The new leader of Denver’s safety services made one of his first major public appearances on Wednesday, responding to intense criticism of the Denver Sheriff’s Department in the wake of a man’s death in jail.
At a meeting with Denver City Council members, safety director Troy Riggs raised the possibility that he could put civilians in charge of more oversight roles within the sheriff’s department, including internal affairs. Internal affairs handles investigations of deputies’ behavior in cases like the death of Michael Marshall.
“Civilianizing the internal affairs bureau is certainly a sound recommendation and something we need to look at,” Riggs said, adding that the change could ease the jail’s staffing shortage.
Nick Mitchell, independent monitor for Denver, had sharply criticized the sheriff’s attempts to investigate the death of Marshall, who choked after being restrained in a Denver jail. Mitchell’s report showed that internal investigators had tried to close their investigation into the death without interviewing the deputies or nurses who were involved.
Still, Riggs has stopped short of promising changes at internal affairs.
The department is preparing “to support” more civilian jobs in internal affairs, while the possibility of “adding civilians at the management level is also being considered,” according to a presentation from the safety department. Mitchell has suggested that civilians could run the bureau, saying that internal affairs “excelled” under previous civilian management.
The safety department also said it would try to prevent the hiring of deputies and officers who are currently under investigation. That’s in response to the fact that a deputy involved in the Marshall incident was able to get a job at the city’s police department even while the investigation was ongoing.
It’s still not clear how that happened.
Why wasn’t anyone punished?
The meeting on Wednesday showed some continuing divisions in the aftermath of the Marshall case, especially over the fact that no one has been personally disciplined, while the city itself paid out a large settlement to Marshall’s family. (See our earlier explainer.)
“It boggles the mind that we have a system that takes a mentally ill individual, holds him on a $100 bond in a situation that results in his death,” said Councilman Paul Kashmann.
“And yet that same system … we pay almost $5 million because we agree that the city fails to protect the life of the inmate — but there’s no way we go within the city structure and assess any discipline.”
The safety department did attempt to discipline three of the employees involved. The original suspensions, ranging from 10 to 16 days, were lighter than what some deputies received for offenses that didn’t involve deaths. They were overturned on appeal, and are still being contested.
Jess Vigil, deputy director of safety, said that the attempted punishment reflected the facts, and that the deputies’ actions reflected their training.
“Deputies then were trained to quell or put down any resistance. There’s evidence in the case that Mr. Marshall resisted during significant parts of the interaction,” he said. (Marshall at times displayed extraordinary strength, according to deputies, but also went fully unconscious at one point.)

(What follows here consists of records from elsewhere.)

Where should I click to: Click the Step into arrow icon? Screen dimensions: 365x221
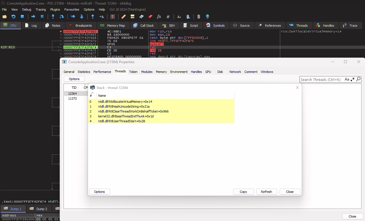[53, 17]
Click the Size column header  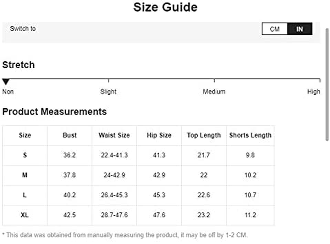click(25, 135)
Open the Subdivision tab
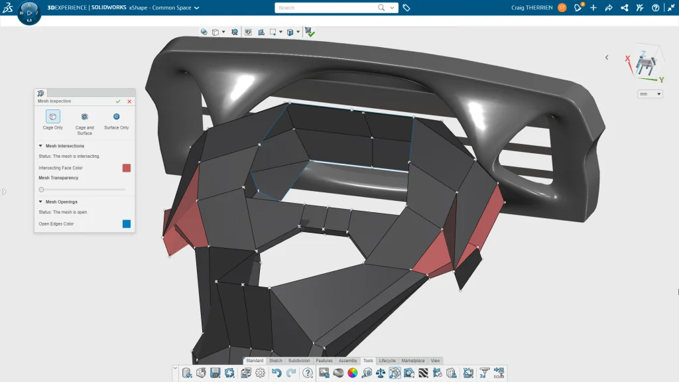 298,361
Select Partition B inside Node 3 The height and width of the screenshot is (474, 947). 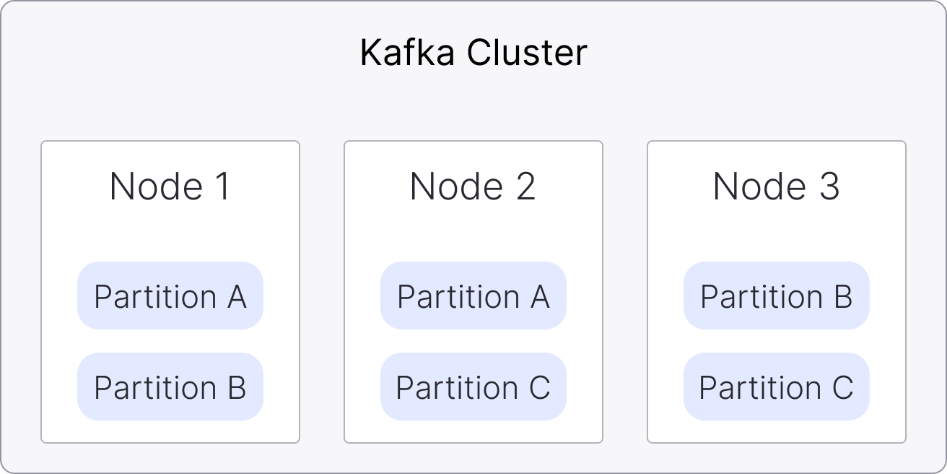point(777,296)
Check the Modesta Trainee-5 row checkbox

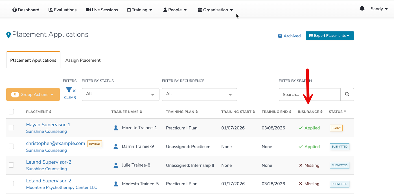(x=11, y=184)
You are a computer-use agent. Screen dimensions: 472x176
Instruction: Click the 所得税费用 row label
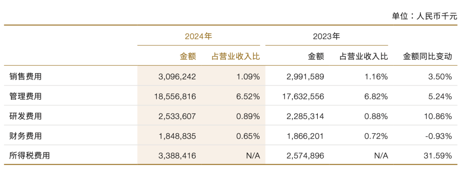30,156
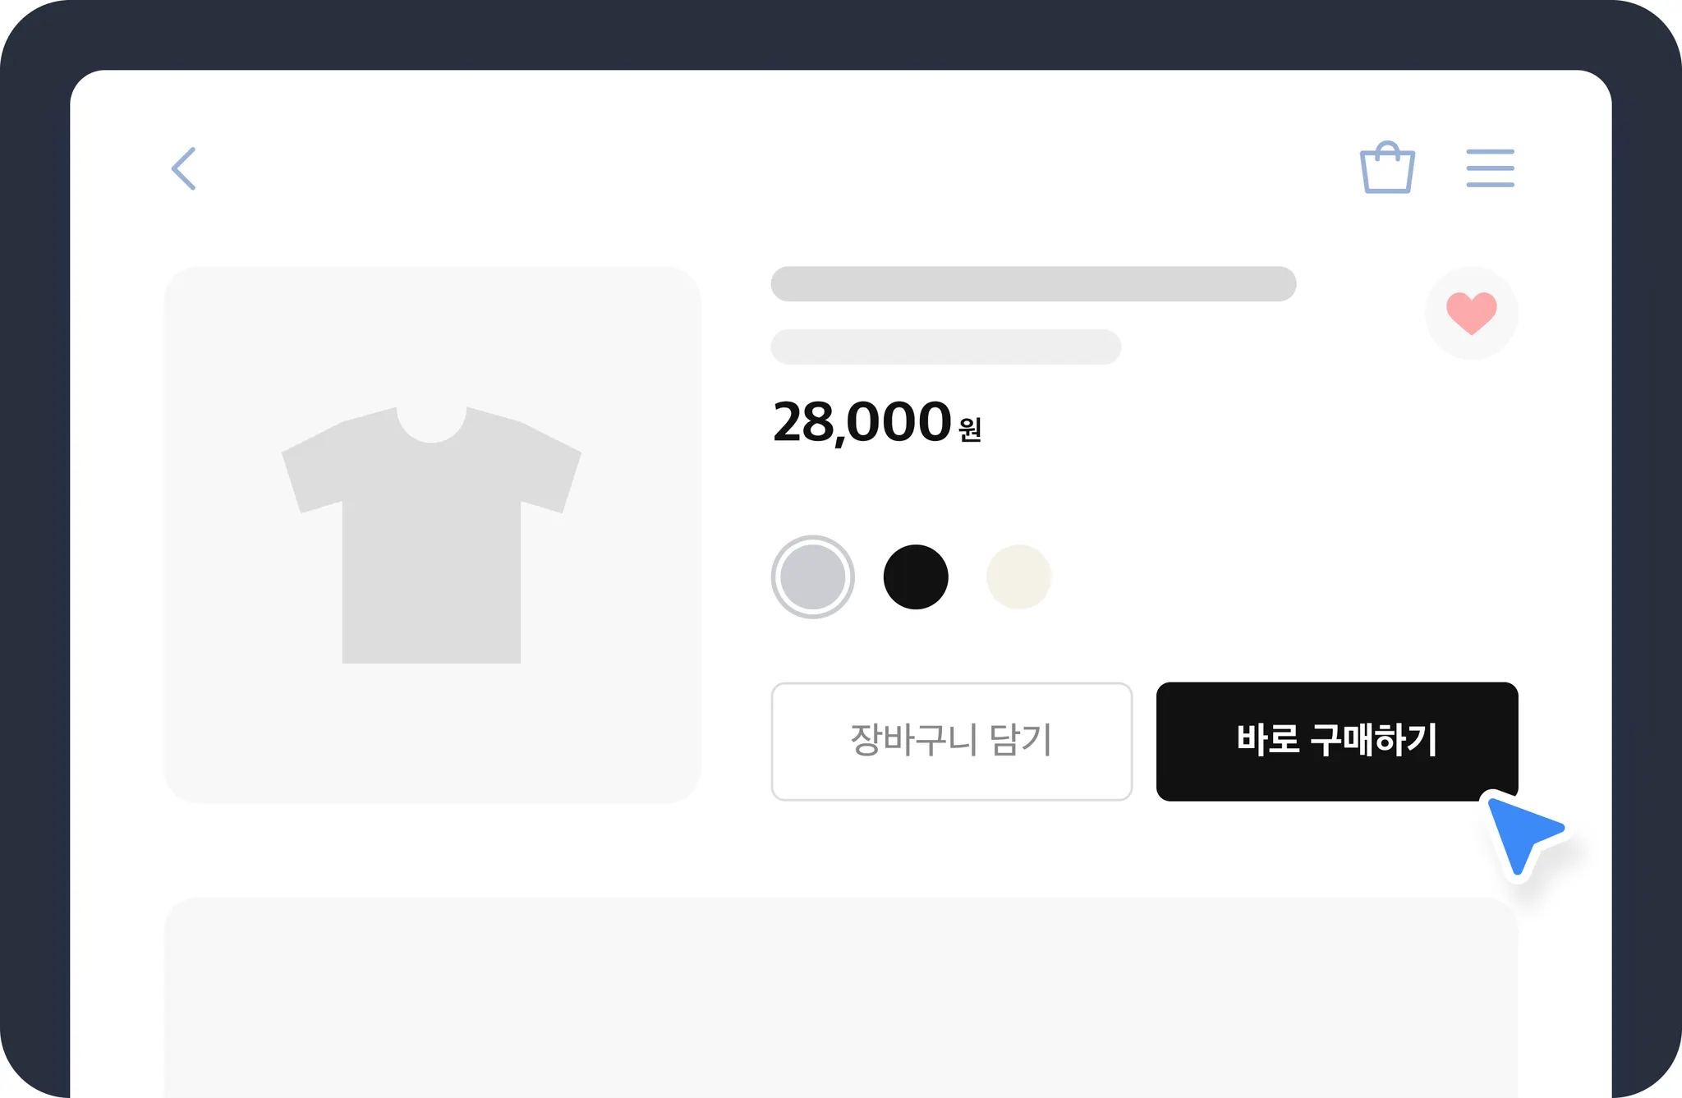1682x1098 pixels.
Task: Open the shopping bag cart icon
Action: pyautogui.click(x=1387, y=169)
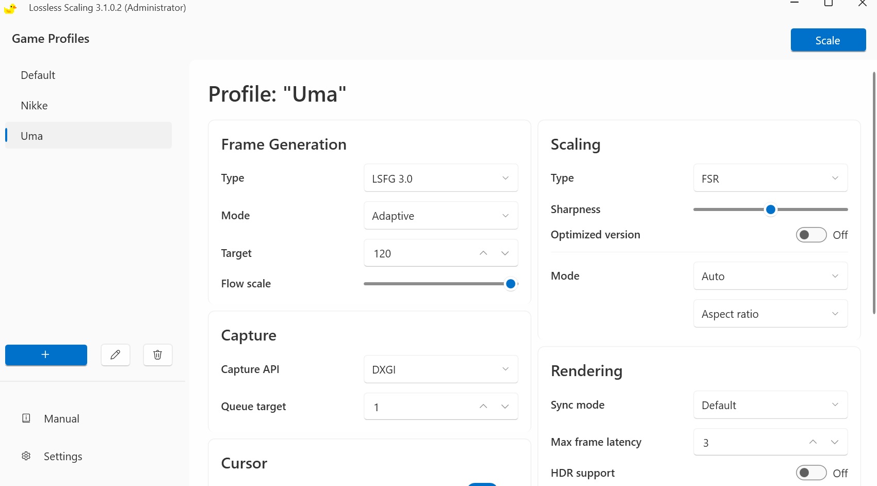Open the Capture API DXGI dropdown

[441, 369]
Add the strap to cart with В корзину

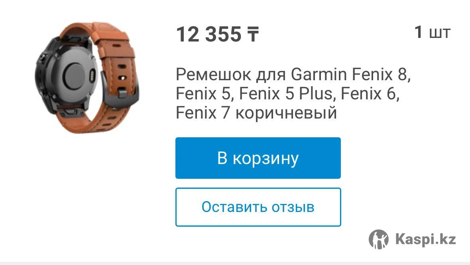point(258,158)
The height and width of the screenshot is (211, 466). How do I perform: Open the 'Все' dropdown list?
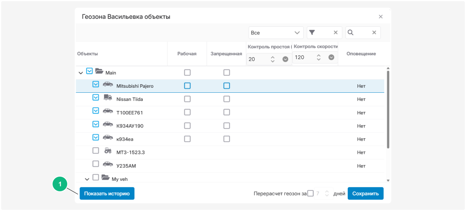pos(276,33)
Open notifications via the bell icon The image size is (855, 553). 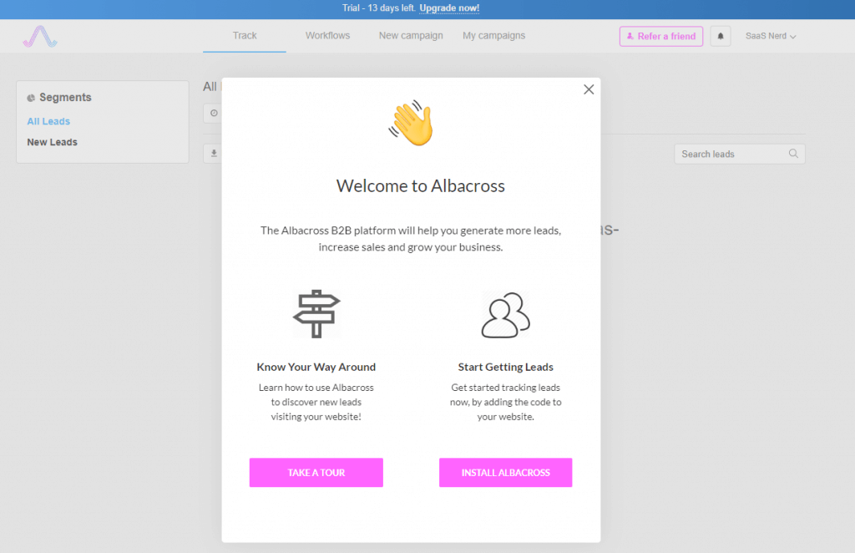pyautogui.click(x=720, y=36)
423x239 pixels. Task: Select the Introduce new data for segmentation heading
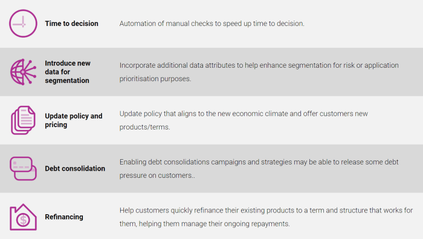[68, 72]
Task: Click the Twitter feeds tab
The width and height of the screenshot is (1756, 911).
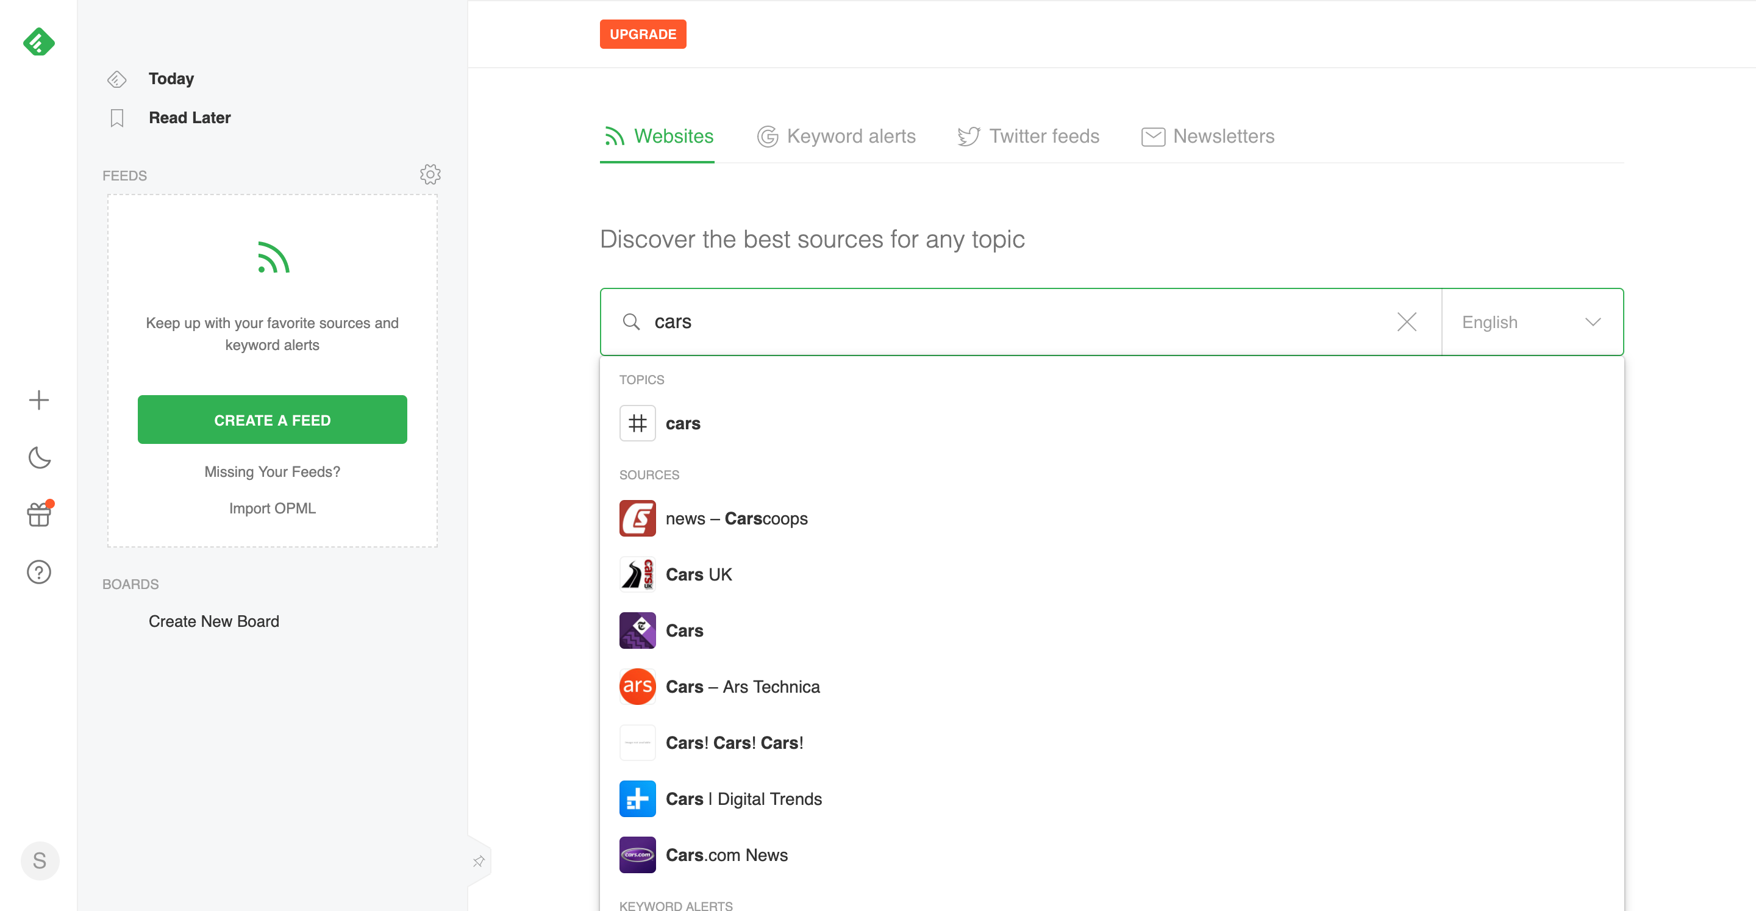Action: point(1027,135)
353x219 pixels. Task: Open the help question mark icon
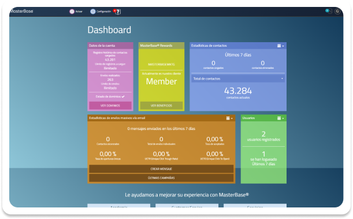(118, 12)
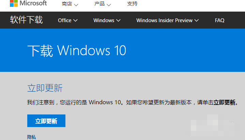The image size is (245, 140).
Task: Expand the chevron next to 商店
Action: pos(76,5)
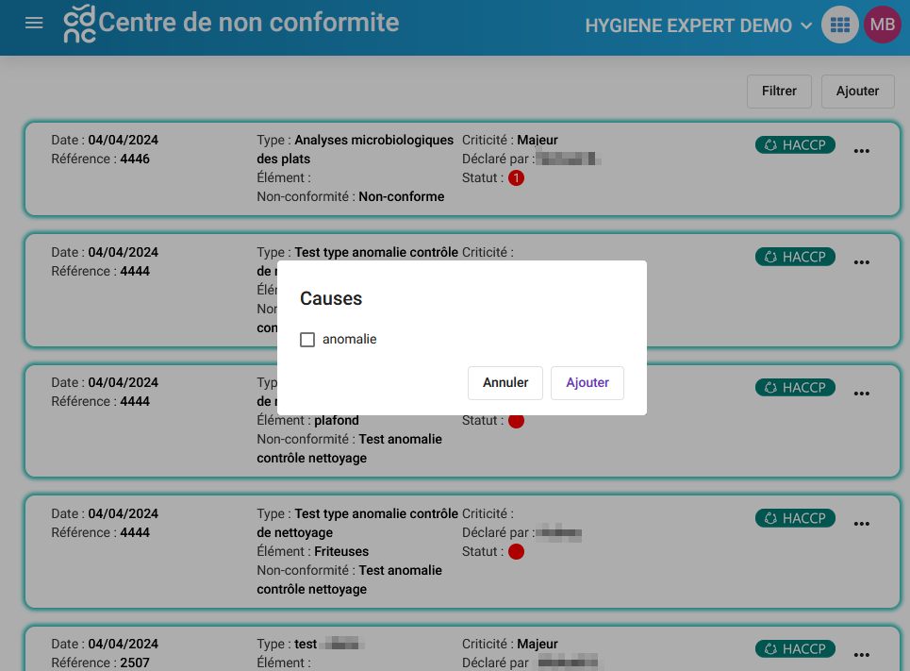Select the red status dot for Friteuses
910x671 pixels.
[x=516, y=552]
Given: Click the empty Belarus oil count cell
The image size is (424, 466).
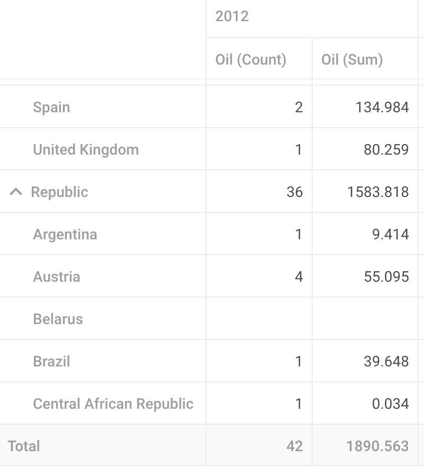Looking at the screenshot, I should pyautogui.click(x=259, y=319).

“We determined that they acted inappropriately because there were options that didn’t include the level of force that was used,” Vigil said. But, he added, “they didn’t act with malice or evil intent or purpose to intentionally harm Mr. Marshall.”
Regardless, all three employees’ had their suspensions overturned by a city hearing officer.
Months later, the city made changes to the disciplinary process that could make it easier for punishments to stick.
While the city previously had to prove at each hearing that the misconduct occurred, now “the burden of proof is upon the deputy to show that the discipline imposed was clearly erroneous,” Vigil said.
“I really think, moving forward, misconduct that occurs will be dealt with in a manner that is appropriate, that continues to be based on the evidence, but that gives us more latitude, more authority to address misconduct appropriately,” he said.
Still, the safety department stopped short of adopting the monitor’s recommendations on discipline, including a suggestion that the city should explain why it chose various levels of punishment. In other cases, discipline has ben cancelled because of a lack of detail in the disciplinary orders, as Mitchell noted in his report.
Safety officials said that the city’s jails are filled with people who are mentally ill.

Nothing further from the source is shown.